On Thursday, February 16th, 2023 at 5:13 PM, David G. Johnston
wrote:
> This is how we've chosen to document this kind of grammar and I don't see a
> compelling reason to revisit that decision on the basis of this report. I
> could consider some additional wording regarding "each clause keyword only
> ever appears once in a given (sub)query" though that seems almost
> self-evident as part of the learning of SQL. The fact that you write WINDOW
> and then a comma-separated listing of names plus definitions is how that
> syntax diagram is read, just like with WITH, FROM, and GROUP BY clauses in
> the same diagram.
Yes, such additional wording would be helpful, thanks, as well as would be an
example. Perhaps not in the SELECT reference section, but in section 4.2.8,
which has a lot of detail about using window functions. Section 4.2.8 does have
a single mention of existing_window_name in bold italics, as if it would be
described in more detail lower on the page, but that's the only mention of it
there.
The only instruction for how to have multiple window definitions is then in the
SELECT reference, where it is represented only by [, ... ] indicating
repetition of something, so that's good the reader at least knows it's
possible, even if it's unclear exactly how.
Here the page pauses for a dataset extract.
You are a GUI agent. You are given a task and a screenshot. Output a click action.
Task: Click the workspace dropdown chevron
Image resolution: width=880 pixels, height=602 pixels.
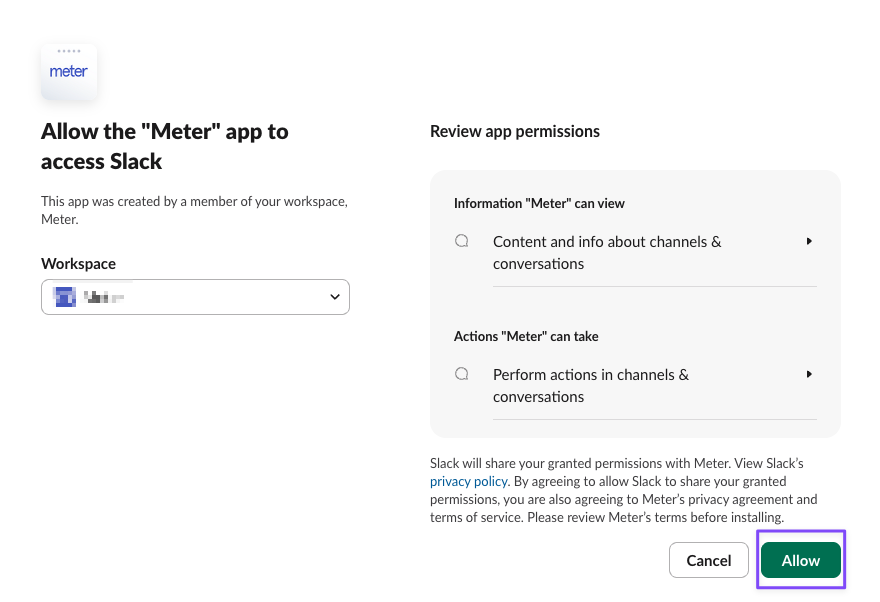(x=335, y=296)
Inferring wrongly what the correct
form is tripped me up, and it tripped up the guy who posted the question on SO,
and at least six others upvoted the answer there, so at least a few people find
value in being explicit about this.
Incidentally the other clauses you mention are all supported with examples in
the manual showing how to include multiple elements without repeating the
keyword: FROM in 2.6, WITH in 7.8.1, GROUP BY in 7.2.3. Besides the examples,
that section 7.2.3 provides the syntax for GROUP BY as:
GROUP BY
grouping_column_reference
[
,
grouping_column_reference
]...
with grouping_column_reference repeated to indicate clearly that there is no
keyword necessary before the second and subsequent elements, so at least in
some contexts the clarity provided by such repetition is appropriate.
Inconsistently the syntax given for WINDOW is:
WINDOW
window_name
AS (
window_definition
) [, ...]
rather than something like
WINDOW
window_name
AS (
window_definition
) [,
window_name
AS (
window_definition
)]...
Maybe the reference section for SELECT is the wrong place for that longer form,
but section 4.2.8 (or some other referenced from there) could be.